There’s been plenty of ink spilled already on the news, and lots of coverage about how Google Docs stacks up against some of the other cloud storage options available. (See: Engadget for a feature and price comparison among Google Drive, Dropbox, Skydrive and iCloud). At the end of the day, which one you choose is probably dependent on how you work and who you’re sharing with.

But for schools that are Google Apps for Education (and Chromebooks) customers, it’s likely they’ll take advantage of this tool as opposed to one of the alternatives. (The transformation of Google Docs into Google Drive makes us de facto users after all).

How Will Google Drive Work for Apps for Education Users?

In a nutshell: it’ll work the same as Google Docs.

Although Google Apps users don’t always get new features on release-day, Google Drive is rolling out to Apps for Education customers today (provided their administrator has them set up for “rapid release” of new features, that is. Those with the “scheduled release” will have to wait a couple of weeks, as is standard.) The amount of storage space will be the same as other users, but currently only Google Apps for Business accounts can purchase more storage. Google says that the ability for Google Apps for Education users to buy more is coming in the next few weeks (as is an iOS native app). The functionality of Google Drive under an Apps account will work just like it did with Google Docs, with administrators being able to manage the files and control the roles therein.
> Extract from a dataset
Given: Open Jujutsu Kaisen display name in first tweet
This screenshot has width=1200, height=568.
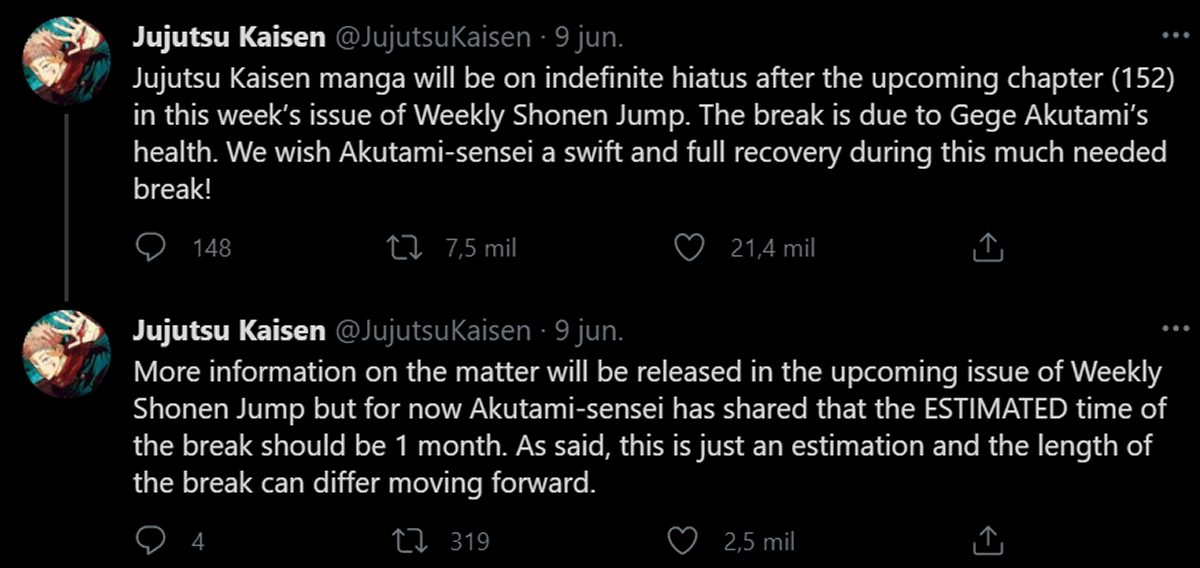Looking at the screenshot, I should point(229,37).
Following the update to Google’s Terms of Services earlier this year, there have been some concerns (and lots of FUD) about privacy and Google products (the company now shares user data across the various Google products you use – YouTube, Gmail, Google Docs, and so on – ostensibly to deliver “better services” but to also deliver more targeted ads.) While there aren’t ads in Google Apps for Education, THE Journal penned an article questioning whether or not students’ privacy was really being protected. And no surprise, there are several blog posts today already challenging some of the verbiage in the Google Drive TOS. (For what it’s worth, Dropbox has had its own issues with privacy , security and its Terms of Service.) Google insists it gives users control over their own data, making it possible, for example, to pull it out or delete it should you decide that the cloud is not for you.

What’s New for Edu?

What’s new is the integration with several third-party app developers – 18 at launch – and thanks to the release of an SDK (Software Development Kit), we’ll likely see more companies integrate their products in the coming weeks. While Dropbox also has APIs that extend its functionality to other apps, there’s something that Google Apps for Education has that Dropbox doesn’t, something that’ll make building for Google Drive pretty compelling for ed-tech companies: 14 million teacher and student users.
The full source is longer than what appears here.